Unexpected Side Effect of Table Shrinking
Posted: April 6, 2009 Filed under: maintenance, optimizer, performance, tips 10 CommentsLast year, I wrote a bit about table shrinking. It generated quite a bit of discussion and both Freek d’Hooge and Venz warned about some of the side effects involved, especially when using “enable row movement”.
I just discovered another effect of row movement. As the name implies, after enabling row movement, rows get moved around. This can impact the clustering factor of your primary key.

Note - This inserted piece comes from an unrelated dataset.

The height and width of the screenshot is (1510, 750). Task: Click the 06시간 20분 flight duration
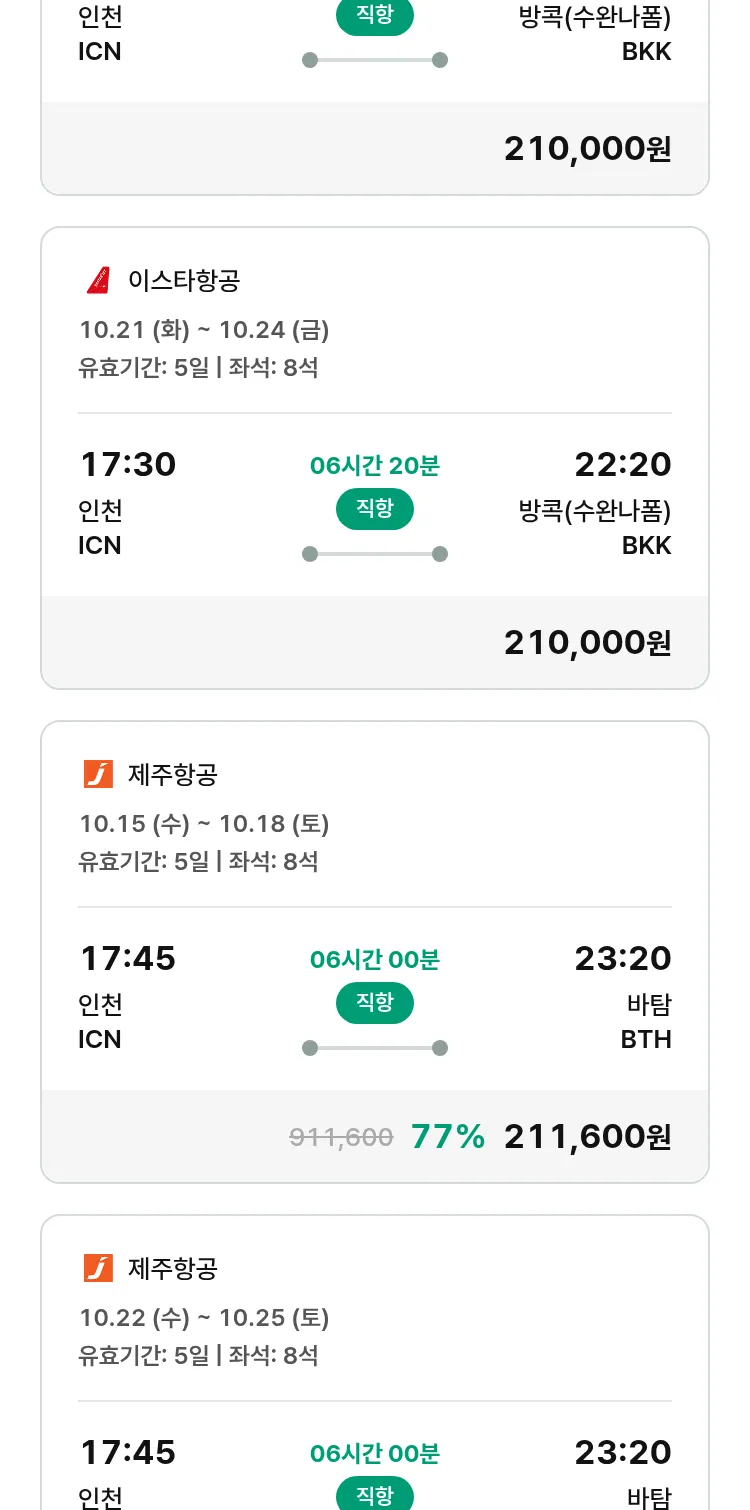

If you had an index on a monotonously growing column (such as “create date”), the table and the index would be ordered in the same way. This results in a low clustering factor, and it means that the index is considered more favorably by the optimizer for some operations. I’m not a big expert on the optimizer, but I assume that if the index and table are ordered in the same way, and you need to scan a portion of the table, the index can be used to find the first row and then the table itself can be scanned. This method should be about twice faster than scanning the index and going to the table for each row to get extra columns that are not in the index. (Again, this is common sense only, I did not test or even deeply studied this).

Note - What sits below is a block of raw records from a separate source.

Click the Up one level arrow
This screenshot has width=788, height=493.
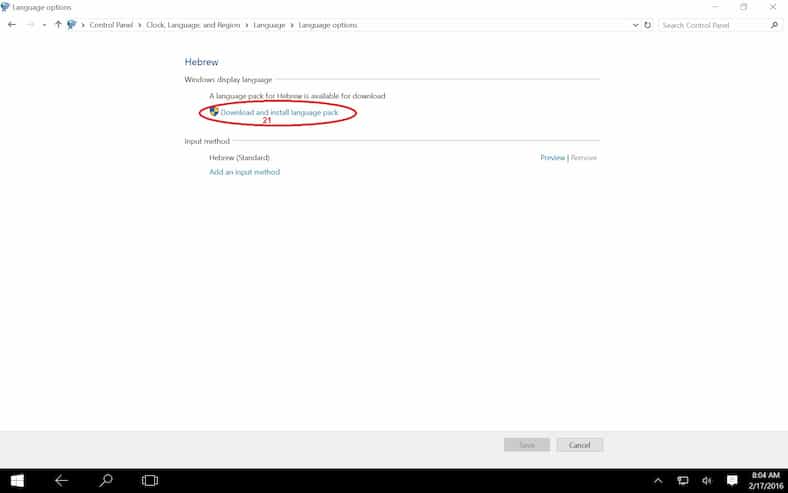point(57,25)
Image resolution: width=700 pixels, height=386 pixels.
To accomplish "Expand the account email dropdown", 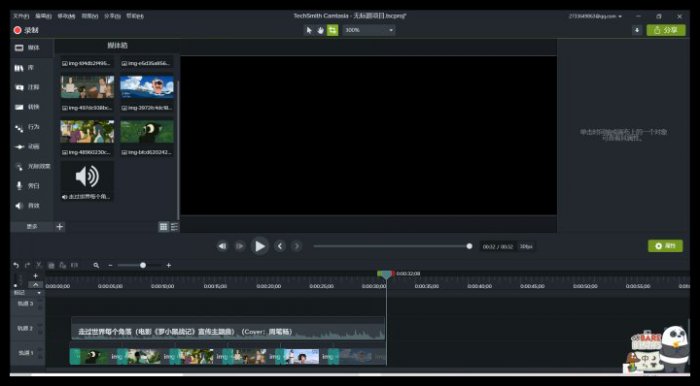I will 595,16.
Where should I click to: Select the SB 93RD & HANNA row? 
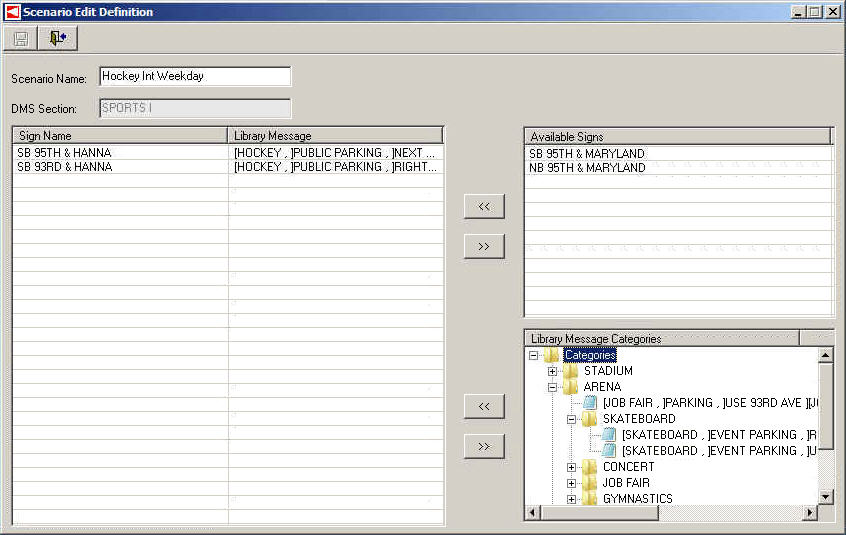point(65,167)
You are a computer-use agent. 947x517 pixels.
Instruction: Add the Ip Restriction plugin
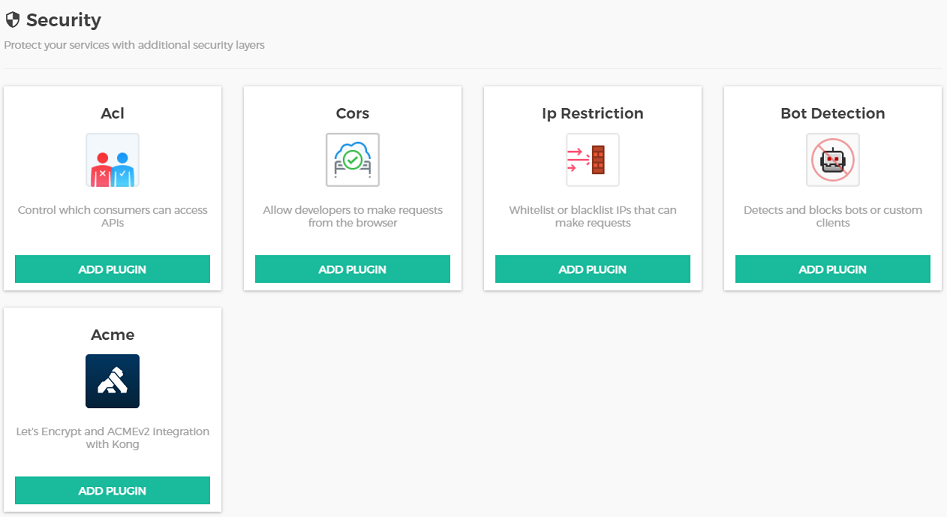pos(592,269)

Anyway, so you have this nicely ordered table, and a nicely ordered index to match, and you probably enjoy all kinds of performance benefits from this arrangement.
Now you enable row movement and shrink. Rows get moved around, and the order of rows in the table no longer matches the order of rows in the index. So you have a smaller table (less blocks) and a higher clustering factor. Maybe scanning portions of the table will be faster since the table is smaller and you read fewer blocks, but maybe it’ll take longer because the ordered changed and the index is less usefull now. In any case, this is something you should consider before deciding to shrink the table with row movement – it can have unexpected effect on your plans.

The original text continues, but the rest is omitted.